Freeman replied that he was.

Freeman testified that he had committed perjury in a murder case stemming from the 1979 Soledad Prison riots out of fear for his life, in the preliminary hearing of the McMartin case and in a 1984 Los Angeles murder case when he testified that he had told the truth in the Soledad case.

A five-time convicted felon and key prosecution witness, Freeman testified two weeks ago that, while incarcerated with Buckey in Los Angeles County Jail in March, 1984, the former teacher told him that he molested numerous children at the Virginia McMartin Pre-School in Manhattan Beach.

Davis has long branded Freeman a liar who made up Buckey’s alleged confessions to gain favor with authorities.

Buckey and his mother, teacher Peggy McMartin Buckey, 60, are on trial in Los Angeles Superior Court on one count of conspiracy and 99 counts of molestation for allegedly sexually assaulting 14 students at the now-closed preschool from 1978 to 1983.

# # #

Exercise instructions>
1. Repeat word for word the stretch of the McMartin trial article from "Davis has long" through "1978 to 1983.".
2. Carry on the McMartin trial article past its final sentence.

# # #

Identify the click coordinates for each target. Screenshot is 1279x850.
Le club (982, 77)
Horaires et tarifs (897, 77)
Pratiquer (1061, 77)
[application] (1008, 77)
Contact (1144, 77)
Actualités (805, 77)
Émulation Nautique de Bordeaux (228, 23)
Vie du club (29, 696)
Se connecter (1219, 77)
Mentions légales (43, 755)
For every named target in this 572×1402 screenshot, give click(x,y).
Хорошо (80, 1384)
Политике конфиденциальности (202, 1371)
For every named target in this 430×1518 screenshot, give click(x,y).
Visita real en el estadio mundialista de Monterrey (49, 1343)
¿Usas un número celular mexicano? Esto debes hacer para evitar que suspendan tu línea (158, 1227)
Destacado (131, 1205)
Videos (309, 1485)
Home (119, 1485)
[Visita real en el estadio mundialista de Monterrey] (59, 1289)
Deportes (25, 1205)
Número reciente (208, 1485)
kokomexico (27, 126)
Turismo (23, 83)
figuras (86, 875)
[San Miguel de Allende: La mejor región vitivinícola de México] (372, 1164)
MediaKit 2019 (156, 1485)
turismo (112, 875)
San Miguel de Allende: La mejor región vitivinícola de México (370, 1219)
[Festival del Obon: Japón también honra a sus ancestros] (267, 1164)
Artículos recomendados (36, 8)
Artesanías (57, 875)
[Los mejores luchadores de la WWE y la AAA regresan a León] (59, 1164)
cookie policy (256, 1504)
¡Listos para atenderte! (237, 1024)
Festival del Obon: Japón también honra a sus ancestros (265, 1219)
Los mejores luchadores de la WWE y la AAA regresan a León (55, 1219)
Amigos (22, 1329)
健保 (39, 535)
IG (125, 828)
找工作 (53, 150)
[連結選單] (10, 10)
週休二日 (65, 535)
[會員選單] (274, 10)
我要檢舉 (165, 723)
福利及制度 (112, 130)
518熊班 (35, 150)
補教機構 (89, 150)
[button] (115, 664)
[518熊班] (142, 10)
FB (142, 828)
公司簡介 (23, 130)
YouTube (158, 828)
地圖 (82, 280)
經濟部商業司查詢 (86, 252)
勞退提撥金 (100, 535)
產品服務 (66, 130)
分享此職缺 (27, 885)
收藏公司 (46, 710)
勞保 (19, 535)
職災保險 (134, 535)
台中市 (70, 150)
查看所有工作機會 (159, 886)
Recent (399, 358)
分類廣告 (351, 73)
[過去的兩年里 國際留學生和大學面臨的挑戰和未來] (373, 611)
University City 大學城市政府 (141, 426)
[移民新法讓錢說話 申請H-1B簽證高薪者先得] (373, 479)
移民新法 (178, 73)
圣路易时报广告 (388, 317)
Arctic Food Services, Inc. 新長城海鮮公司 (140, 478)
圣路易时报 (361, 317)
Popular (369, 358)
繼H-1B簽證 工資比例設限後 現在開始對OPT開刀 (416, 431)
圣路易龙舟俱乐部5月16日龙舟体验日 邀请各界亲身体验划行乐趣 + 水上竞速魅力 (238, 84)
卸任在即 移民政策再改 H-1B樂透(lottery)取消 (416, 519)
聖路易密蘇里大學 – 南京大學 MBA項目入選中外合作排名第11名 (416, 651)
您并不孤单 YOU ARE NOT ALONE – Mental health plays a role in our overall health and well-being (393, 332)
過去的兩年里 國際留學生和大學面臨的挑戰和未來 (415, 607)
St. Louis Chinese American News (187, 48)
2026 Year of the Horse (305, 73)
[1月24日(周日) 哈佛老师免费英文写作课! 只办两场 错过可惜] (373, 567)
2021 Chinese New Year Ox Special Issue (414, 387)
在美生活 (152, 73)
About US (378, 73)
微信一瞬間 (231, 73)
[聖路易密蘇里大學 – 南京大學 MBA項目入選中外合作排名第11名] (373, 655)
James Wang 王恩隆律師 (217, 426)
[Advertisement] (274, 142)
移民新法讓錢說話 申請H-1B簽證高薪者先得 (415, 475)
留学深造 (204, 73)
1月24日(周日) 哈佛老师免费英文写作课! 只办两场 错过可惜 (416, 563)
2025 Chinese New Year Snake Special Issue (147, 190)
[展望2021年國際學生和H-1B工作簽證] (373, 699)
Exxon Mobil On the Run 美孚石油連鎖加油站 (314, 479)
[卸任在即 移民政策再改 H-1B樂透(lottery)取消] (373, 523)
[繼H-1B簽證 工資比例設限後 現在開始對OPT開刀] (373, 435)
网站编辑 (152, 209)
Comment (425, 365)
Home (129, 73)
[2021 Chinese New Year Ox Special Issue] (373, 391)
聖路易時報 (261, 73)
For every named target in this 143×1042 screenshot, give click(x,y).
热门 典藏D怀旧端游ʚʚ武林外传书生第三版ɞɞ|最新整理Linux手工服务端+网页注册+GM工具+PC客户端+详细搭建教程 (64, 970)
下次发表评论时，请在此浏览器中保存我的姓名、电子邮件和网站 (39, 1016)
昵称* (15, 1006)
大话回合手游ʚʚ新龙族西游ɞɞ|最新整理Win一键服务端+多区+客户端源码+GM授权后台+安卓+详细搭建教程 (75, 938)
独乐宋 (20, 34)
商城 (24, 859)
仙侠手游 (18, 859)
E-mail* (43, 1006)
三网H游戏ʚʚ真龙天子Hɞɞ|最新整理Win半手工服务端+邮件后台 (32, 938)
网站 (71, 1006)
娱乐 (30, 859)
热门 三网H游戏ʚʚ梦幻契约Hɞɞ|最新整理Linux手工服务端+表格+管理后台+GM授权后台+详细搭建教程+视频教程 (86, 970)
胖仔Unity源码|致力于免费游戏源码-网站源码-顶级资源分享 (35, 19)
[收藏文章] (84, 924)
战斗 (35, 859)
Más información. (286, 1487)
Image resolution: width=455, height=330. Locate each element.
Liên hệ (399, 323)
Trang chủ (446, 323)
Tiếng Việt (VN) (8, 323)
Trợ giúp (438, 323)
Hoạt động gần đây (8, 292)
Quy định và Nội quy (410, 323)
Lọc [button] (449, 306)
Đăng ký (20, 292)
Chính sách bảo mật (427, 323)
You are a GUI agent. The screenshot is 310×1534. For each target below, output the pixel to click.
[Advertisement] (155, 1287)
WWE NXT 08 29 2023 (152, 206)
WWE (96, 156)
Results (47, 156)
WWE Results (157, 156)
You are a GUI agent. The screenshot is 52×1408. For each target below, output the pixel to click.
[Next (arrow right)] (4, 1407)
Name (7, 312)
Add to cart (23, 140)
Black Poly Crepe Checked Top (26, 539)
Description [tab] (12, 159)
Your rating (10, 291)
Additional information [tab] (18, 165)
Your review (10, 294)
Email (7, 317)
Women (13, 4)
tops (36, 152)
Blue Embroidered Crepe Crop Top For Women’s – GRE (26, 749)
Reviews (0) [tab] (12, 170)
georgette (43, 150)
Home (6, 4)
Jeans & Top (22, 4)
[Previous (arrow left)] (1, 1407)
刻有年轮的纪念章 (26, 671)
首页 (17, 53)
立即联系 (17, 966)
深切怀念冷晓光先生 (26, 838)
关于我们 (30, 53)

# # #

Solved tasks>
1.
Davis has long branded Freeman a liar who made up Buckey’s alleged confessions to gain favor with authorities.

Buckey and his mother, teacher Peggy McMartin Buckey, 60, are on trial in Los Angeles Superior Court on one count of conspiracy and 99 counts of molestation for allegedly sexually assaulting 14 students at the now-closed preschool from 1978 to 1983.

2.
The McMartin case was the largest molestation case in U.S. history until five other defendants and hundreds of charges were dropped in 1986 because of insufficient evidence.

Judge William Pounders last week threatened to declare a mistrial if Freeman invoked his constitutional right against self-incrimination and refused to testify about his past perjuries, thereby depriving the defense the right to cross-examine him. But a mistrial was averted at the last minute when the judge granted Freeman immunity from prosecution for perjury.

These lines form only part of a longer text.